▶ [O QUE SE PEDE] De acordo com o texto sobre produção de mudas, por que a produção adequada de mudas a partir de sementes naturais merece mais atenção no contexto africano? Responda em até duas frases.
──────── TRECHO DO DOCUMENTO ────────
7.
Produção
de mudas
(Capítulo 7 do Módulo II da Apostila do Curso de Agricultura Natural)
Agora que já conhecemos um
pouco mais sobre a natureza do solo, já estudamos como organizar
nosso terreno, reconhecemos as características de nossa área e
região, preparamos nossos canteiros e fizemos nossas composteiras,
chegou o momento de começarmos a aprender um pouco mais sobre como
produzir adequandamente nossas mudas.
Muitas espécies de plantas,
em especial as hortícolas,
possuem
sementes muito pequenas e suas plântulas
são muito delicadas. Além disso, nessa fase do desenvolvimento
vegetal, as raízes também são extremamente finas e qualquer
descuido por parte do agricultor pode danificá-las, com considerável
prejuízo no desenvolvimento final das plantas, além da necessidade
que terá de consumir mais água de irrigação quando essas mudas
forem transplantadas, como veremos um pouco mais a frente. Além
disso, temos que levar em consideração também as questões
econômicas, pois nem sempre as sementes que temos à disposição no
mercado são baratas, principalmente levando em consideração a
realidade sócio-econômica das comunidades de agricultores
camponeses do interior da África.
Por outro lado, temos tentado
também produzir e distribuir nossas próprias sementes oriundas da
Agricultura Natural, principalmente para aquelas espécies vegetais
de mais fácil propagação. Também temos incentivado um grande
número de pequenos agricultores que o façam e distribuam parte de
sua produção àqueles que queiram iniciar esse tipo de trabalho.
Como já tinha ficado evidente anos atrás, a produção de sementes
na ótica da Agricultura Natural também segue numa lógica um pouco
diferente do sistema convencional. Por isso, as quantidades de
sementes muitas vezes obtidas em nossos campos naturais
não são as
mesmas verificadas nos campos repletos de tecnocracia. Dessa forma, a
produção adequada de mudas a partir de sementes naturais
ganha, no nosso contexto africano, contornos que merecem um pouco
mais de atenção.
──────── INFORMAÇÕES EXIBIDAS ────────
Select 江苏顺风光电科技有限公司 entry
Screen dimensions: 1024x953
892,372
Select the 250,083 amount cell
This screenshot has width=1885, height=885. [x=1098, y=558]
────────
▶ [RESPOSTA DO EXERCÍCIO] Na Agricultura Natural, a produção de sementes segue uma lógica um pouco diferente da do sistema convencional, e as quantidades de sementes obtidas nos campos naturais muitas vezes não são as mesmas dos campos convencionais. Por isso, produzir mudas a partir dessas sementes ganha contornos que exigem mais cuidado.